Finetuning of Arabert, Dziribert and Arabic Bert for dialect detection.
Blog post: https://issam9.github.io/ml-blog/2021/10/19/Finetune-DziriBERT.html
I used the MSDA Dialect Detection dataset which can be found on this website along with other datasets, you can apply the same finetuning process on the other text classification datasets that you will find on the website, you just might need to take into consideration that they are imbalanced.
Model | Dataset Size (Sentences/Size/nWords) |
---|---|
Arabert (AraBERTv0.2-Twitter-base) | 200M / 77GB / 8.6B + 60M Multi-Dialect Tweets |
Dziribert | 1.1M tweets / 150MB / 20M |
Arabic Bert | - / 95GB / 8.2B |
Paper: https://arxiv.org/abs/2003.00104
Github Repo: https://github.com/aub-mind/arabert
HuggingFace: https://huggingface.co/aubmindlab/bert-base-arabertv02-twitter
Paper: https://arxiv.org/abs/2109.12346
Github Repo: https://github.com/alger-ia/dziribert
HuggingFace: https://huggingface.co/alger-ia/dziribert
Github Repo: https://github.com/alisafaya/Arabic-BERT
HuggingFace: https://huggingface.co/asafaya/bert-base-arabic
The results of finetuning the mentionned models using the same hyperparameters. Dziribert being pretrained on so much less data and one dialect outperforms the other models.
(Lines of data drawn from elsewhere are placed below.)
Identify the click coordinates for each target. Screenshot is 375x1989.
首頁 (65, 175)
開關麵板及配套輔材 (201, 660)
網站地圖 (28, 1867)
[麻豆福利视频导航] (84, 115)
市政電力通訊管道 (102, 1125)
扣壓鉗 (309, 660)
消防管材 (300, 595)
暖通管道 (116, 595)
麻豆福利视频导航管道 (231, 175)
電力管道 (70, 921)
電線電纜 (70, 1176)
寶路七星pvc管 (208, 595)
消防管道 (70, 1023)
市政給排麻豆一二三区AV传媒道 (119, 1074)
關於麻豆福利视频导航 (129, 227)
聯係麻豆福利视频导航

Model | Accuracy | F1 score | Precision | Recall |
---|---|---|---|---|
Arabert | 83.19 | 82.47 | 82.50 | 82.50 |
Dziribert | 84.95 | 84.18 | 84.37 | 84.07 |
Arabic Bert | 81.94 | 81.32 | 81.57 | 81.16 |
To get a sense of where we are, here are the results of the baseline models from the MSDA paper: An open access NLP dataset for Arabic dialects : data collection, labeling, and model construction.